Halogenorganische Verbindungen: a) Heißwasserextraktion mit anschließender Zentrifugation und Membranfiltration, Festphasenextraktion (SPE), Binden der organischen Halogene an Aktivkohle, Verbrennung der Aktivkohle im Sauerstoffstrom, microcoulometrische Bestimmung des Halogengehalts; b) Extraktion mit Essigester, Verbrennung des Extrakts im Sauerstoffstrom, microcoulometrische Bestimmung des Halogengehalts.
Elemente: Totalaufschluss in der Mikrowelle, Bestimmung mittels ICP-MS.
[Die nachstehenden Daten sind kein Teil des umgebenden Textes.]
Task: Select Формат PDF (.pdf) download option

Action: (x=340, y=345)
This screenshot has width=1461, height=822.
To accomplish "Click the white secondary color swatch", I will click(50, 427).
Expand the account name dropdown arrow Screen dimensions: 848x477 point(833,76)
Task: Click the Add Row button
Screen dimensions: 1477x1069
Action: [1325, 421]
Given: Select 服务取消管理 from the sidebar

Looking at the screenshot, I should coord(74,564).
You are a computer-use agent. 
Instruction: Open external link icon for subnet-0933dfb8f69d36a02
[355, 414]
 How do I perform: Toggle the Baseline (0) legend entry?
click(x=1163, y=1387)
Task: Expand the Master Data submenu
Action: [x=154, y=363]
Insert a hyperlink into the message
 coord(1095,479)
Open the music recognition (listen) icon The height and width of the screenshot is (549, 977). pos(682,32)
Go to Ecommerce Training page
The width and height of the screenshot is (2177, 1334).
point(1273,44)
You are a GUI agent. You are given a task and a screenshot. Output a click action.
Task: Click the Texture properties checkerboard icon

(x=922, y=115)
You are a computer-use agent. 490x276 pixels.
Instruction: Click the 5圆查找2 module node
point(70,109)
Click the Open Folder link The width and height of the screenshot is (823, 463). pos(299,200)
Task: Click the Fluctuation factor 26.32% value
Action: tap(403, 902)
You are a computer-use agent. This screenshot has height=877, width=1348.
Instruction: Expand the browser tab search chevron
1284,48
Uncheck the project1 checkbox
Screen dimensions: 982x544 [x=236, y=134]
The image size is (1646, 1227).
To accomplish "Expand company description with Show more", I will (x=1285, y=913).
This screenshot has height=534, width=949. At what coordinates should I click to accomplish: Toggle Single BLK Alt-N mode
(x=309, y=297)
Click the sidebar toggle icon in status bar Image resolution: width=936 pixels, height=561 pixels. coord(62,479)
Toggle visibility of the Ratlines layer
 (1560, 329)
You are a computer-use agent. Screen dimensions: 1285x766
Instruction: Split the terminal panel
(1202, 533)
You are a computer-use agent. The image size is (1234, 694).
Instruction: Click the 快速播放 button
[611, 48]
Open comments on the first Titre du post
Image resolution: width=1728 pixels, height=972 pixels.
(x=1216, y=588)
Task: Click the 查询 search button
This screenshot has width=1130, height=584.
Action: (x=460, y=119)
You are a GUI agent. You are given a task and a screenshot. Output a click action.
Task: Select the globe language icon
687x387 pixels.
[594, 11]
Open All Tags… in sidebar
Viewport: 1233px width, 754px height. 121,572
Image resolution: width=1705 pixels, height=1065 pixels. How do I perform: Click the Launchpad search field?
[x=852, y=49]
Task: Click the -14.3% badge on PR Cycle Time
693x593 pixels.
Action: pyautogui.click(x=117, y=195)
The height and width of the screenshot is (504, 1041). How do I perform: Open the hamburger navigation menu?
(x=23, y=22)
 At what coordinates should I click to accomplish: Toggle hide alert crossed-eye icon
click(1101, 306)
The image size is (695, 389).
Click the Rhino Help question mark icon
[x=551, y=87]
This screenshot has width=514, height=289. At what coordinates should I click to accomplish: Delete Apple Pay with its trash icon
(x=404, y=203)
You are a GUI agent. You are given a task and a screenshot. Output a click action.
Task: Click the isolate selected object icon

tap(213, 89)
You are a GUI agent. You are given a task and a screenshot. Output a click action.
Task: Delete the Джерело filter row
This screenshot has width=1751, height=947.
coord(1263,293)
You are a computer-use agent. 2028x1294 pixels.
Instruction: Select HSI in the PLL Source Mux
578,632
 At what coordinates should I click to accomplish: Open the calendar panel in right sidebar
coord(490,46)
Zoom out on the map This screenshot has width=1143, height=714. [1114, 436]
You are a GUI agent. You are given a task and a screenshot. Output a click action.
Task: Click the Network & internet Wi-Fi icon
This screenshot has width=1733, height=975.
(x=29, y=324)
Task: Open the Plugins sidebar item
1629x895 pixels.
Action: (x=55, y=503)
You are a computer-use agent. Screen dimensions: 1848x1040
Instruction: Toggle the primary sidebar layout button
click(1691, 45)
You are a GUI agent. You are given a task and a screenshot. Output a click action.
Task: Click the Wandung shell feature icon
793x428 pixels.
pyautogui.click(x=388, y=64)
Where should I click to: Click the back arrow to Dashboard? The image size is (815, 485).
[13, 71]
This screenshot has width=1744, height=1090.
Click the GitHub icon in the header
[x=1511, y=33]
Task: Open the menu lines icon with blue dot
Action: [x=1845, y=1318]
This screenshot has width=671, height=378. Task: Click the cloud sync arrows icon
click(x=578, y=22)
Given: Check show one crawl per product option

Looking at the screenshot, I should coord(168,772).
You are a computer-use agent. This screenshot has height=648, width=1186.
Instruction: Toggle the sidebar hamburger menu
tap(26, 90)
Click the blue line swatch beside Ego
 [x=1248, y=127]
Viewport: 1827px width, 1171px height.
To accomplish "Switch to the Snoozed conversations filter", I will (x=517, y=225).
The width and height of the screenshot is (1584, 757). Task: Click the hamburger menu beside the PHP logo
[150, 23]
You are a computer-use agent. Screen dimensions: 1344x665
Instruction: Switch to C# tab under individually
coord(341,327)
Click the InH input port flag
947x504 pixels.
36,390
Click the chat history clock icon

Weitere Inhaltsstoffe: per Deklaration.

Einkauf der Testprodukte: Dezember 2022 - Januar 2023 

Diesen Test haben wir zuletzt im Ratgeber Kosmetik & Wellness 2023 veröffentlicht. Aktualisierung der Testergebnisse/Angaben für das Jahrbuch für 2024 sofern die Anbieter Produktänderungen mitgeteilt haben oder sich aufgrund neuer wissenschaftlicher Erkenntnisse die Bewertung von Mängeln geändert oder wir neue/zusätzliche Untersuchungen durchgeführt haben.